Required work — Could you copy every record below exactly as it stands?

•••

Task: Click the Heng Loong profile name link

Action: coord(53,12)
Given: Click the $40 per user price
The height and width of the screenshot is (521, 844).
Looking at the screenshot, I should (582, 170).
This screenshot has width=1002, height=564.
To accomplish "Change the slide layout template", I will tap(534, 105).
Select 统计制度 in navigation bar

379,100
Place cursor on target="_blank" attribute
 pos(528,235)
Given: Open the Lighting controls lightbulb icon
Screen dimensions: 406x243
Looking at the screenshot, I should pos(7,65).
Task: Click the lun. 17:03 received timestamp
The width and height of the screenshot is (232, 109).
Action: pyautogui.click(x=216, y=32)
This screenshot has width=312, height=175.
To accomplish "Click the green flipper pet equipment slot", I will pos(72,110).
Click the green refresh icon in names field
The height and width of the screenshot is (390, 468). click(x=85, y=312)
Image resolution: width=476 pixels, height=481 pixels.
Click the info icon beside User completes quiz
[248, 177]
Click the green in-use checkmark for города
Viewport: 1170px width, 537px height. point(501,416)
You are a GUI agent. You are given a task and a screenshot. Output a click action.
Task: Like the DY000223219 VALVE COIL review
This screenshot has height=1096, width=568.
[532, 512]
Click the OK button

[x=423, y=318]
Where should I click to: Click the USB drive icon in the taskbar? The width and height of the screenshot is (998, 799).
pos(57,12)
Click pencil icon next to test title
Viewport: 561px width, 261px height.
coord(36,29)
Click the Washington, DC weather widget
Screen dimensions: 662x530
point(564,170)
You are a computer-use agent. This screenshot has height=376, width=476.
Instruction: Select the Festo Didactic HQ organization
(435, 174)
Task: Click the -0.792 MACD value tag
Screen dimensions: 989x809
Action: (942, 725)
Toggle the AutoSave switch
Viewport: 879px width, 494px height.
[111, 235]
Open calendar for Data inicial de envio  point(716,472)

•••

Written answer —
Task: Click the Heng Loong profile name link

Action: coord(53,12)
Given: Click the $40 per user price
The height and width of the screenshot is (521, 844).
Looking at the screenshot, I should (582, 170).
This screenshot has width=1002, height=564.
To accomplish "Change the slide layout template", I will tap(534, 105).
Select 统计制度 in navigation bar

379,100
Place cursor on target="_blank" attribute
 pos(528,235)
Given: Open the Lighting controls lightbulb icon
Screen dimensions: 406x243
Looking at the screenshot, I should pos(7,65).
Task: Click the lun. 17:03 received timestamp
The width and height of the screenshot is (232, 109).
Action: pyautogui.click(x=216, y=32)
This screenshot has width=312, height=175.
To accomplish "Click the green flipper pet equipment slot", I will pos(72,110).
Click the green refresh icon in names field
The height and width of the screenshot is (390, 468). click(x=85, y=312)
Image resolution: width=476 pixels, height=481 pixels.
Click the info icon beside User completes quiz
[248, 177]
Click the green in-use checkmark for города
Viewport: 1170px width, 537px height. point(501,416)
You are a GUI agent. You are given a task and a screenshot. Output a click action.
Task: Like the DY000223219 VALVE COIL review
This screenshot has height=1096, width=568.
[532, 512]
Click the OK button

[x=423, y=318]
Where should I click to: Click the USB drive icon in the taskbar? The width and height of the screenshot is (998, 799).
pos(57,12)
Click pencil icon next to test title
Viewport: 561px width, 261px height.
coord(36,29)
Click the Washington, DC weather widget
Screen dimensions: 662x530
point(564,170)
You are a computer-use agent. This screenshot has height=376, width=476.
Instruction: Select the Festo Didactic HQ organization
(435, 174)
Task: Click the -0.792 MACD value tag
Screen dimensions: 989x809
Action: (942, 725)
Toggle the AutoSave switch
Viewport: 879px width, 494px height.
[111, 235]
Open calendar for Data inicial de envio  point(716,472)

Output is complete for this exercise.